Le retour des « 343 salopes »

En cours nous avons abordés les nouveaux mouvements sociaux (NMS) et dans un groupe de TD les « 343 salopes » ont été évoquées comme exemple. En 1971 ce groupe féministe arrivait sur la scène française en revendiquant le droit à l’avortement (légalisé en 1975), droit fondamental permettant aux femmes de disposer de leur corps.
Aujourd’hui elles mettent en avant un statu quo des inégalités hommes/femmes depuis environ 15 ans:
-des tâches ménagères irrégulièrement réparties au sein du couple, de la famille. Les femmes ont externalisé une partie du travail vers les crèches, assistantes maternelles..
-une sous-représentation en politique, même si la parité a permis d’augmenter les effectifs des députés femmes de 12 à 18%, dans le domaine économique, où seulement une entreprise du CAC40 est dirigée par une femme, mais aussi dans les médias. 
-un classement des femmes par leur beauté, leur âge, qui n’a pas d’égal chez les hommes, il n’y a qu’a regarder l’âge moyen et le physique d’une présentatrice télé: grande blonde blanche .
-les limites du droit à l’avortement ou on remarque des inégalités territoriales avec des listes d’attente massives en Île-de-France et une fragilisation du planning familial, service public permettant l’accès à ce droit.

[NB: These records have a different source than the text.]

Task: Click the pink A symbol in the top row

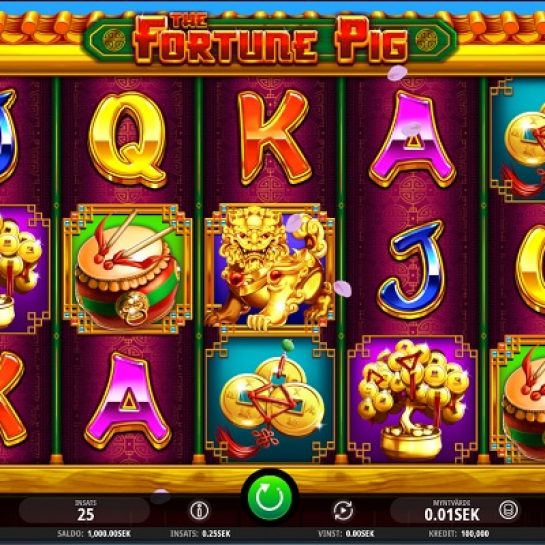Action: coord(412,139)
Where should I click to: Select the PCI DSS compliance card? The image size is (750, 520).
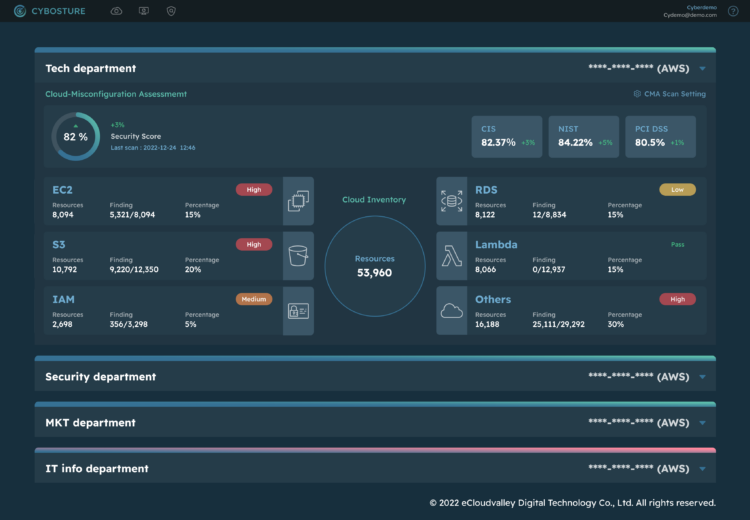click(661, 137)
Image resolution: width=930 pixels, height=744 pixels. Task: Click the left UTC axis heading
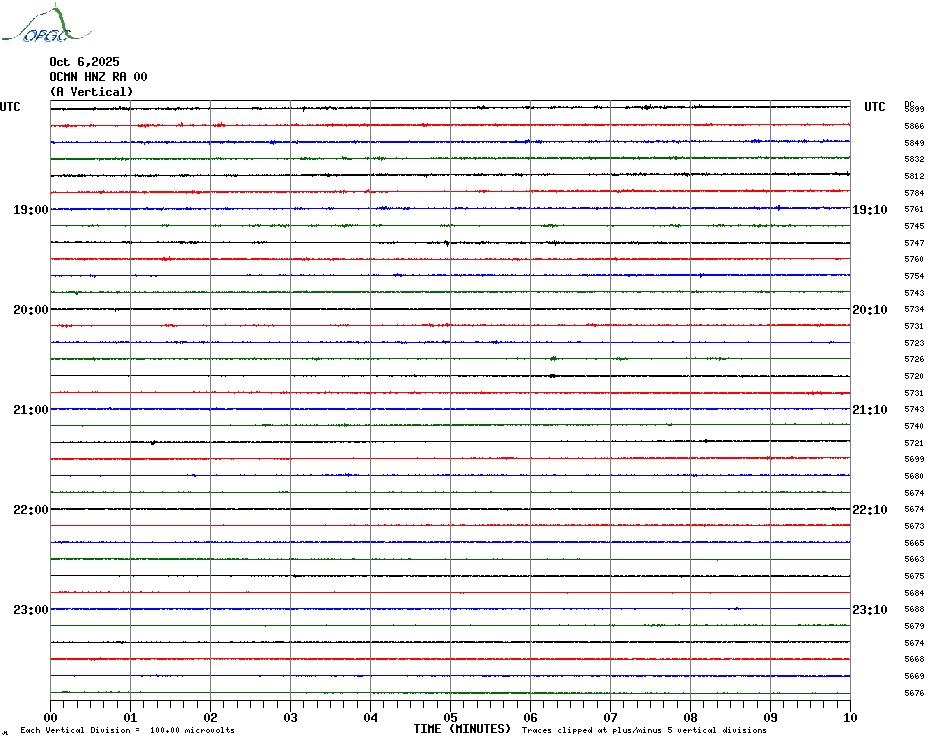(x=10, y=107)
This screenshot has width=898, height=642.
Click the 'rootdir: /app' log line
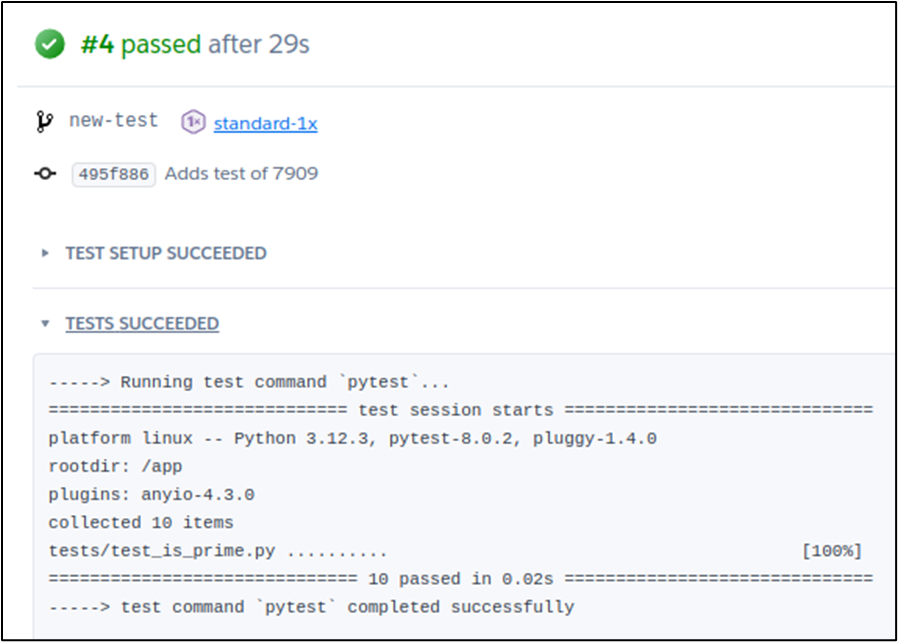point(115,466)
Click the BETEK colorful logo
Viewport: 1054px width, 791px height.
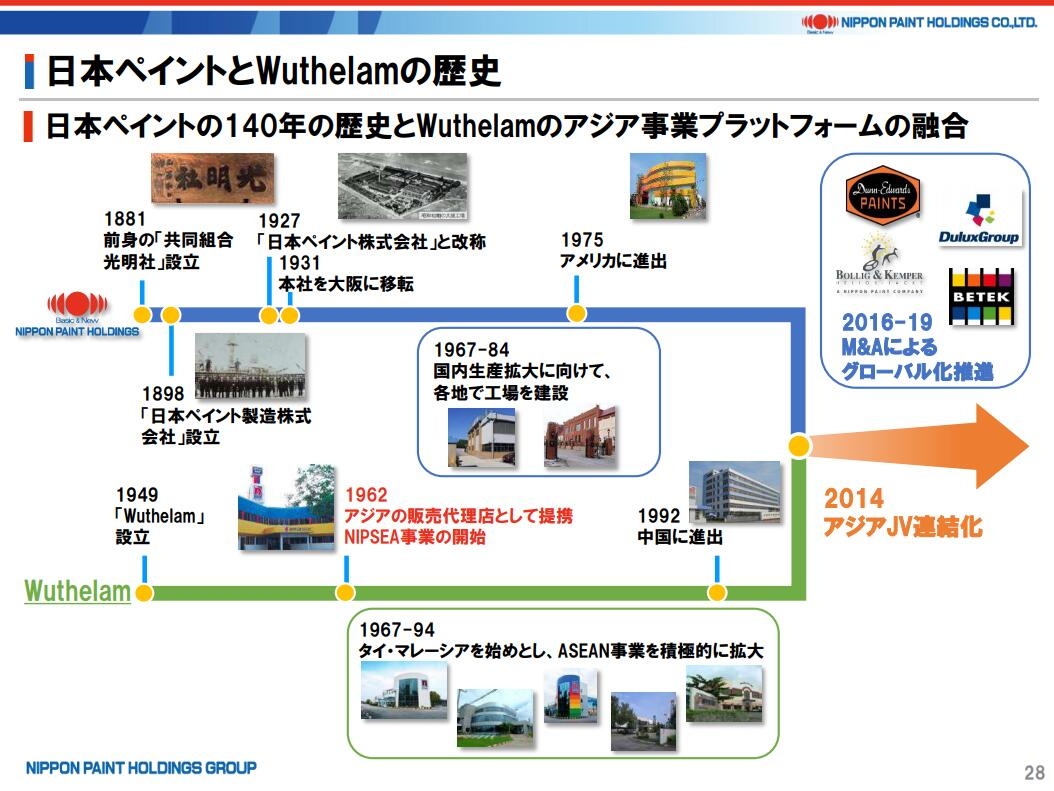click(980, 296)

Elles revendiquent désormais, dans le quotidien Libération plusieurs changements nécessaires :
-une égalité face à l’emploi: haut placé ou non avec à la clef une rémunération égale à celle des hommes
-une contraception libre et gratuite,  et de bonnes conditions d’avortement
-vivre leur vie, leur sexualité sans être jugées.

De nombreuses femmes célèbres comme Carole Bouquet, Florence Foresti ou Brigitte Fontaine ont ratifié, 40 ans après le premier, « le nouveau manifeste des féministes ». Même si les médias télévisuels ne l’ont que très peu évoqué.